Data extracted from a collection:
····················
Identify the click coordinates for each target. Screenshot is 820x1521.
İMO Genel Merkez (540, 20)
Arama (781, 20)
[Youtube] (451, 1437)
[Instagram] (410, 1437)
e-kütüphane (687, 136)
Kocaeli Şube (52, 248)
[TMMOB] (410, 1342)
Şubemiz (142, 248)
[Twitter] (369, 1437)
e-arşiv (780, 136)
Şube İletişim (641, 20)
····················
Work to be completed:
Line by line, reproduce the records above exactly.

Response to this task:
Identify the click coordinates for each target. Screenshot is 820x1521.
İMO Genel Merkez (540, 20)
Arama (781, 20)
[Youtube] (451, 1437)
[Instagram] (410, 1437)
e-kütüphane (687, 136)
Kocaeli Şube (52, 248)
[TMMOB] (410, 1342)
Şubemiz (142, 248)
[Twitter] (369, 1437)
e-arşiv (780, 136)
Şube İletişim (641, 20)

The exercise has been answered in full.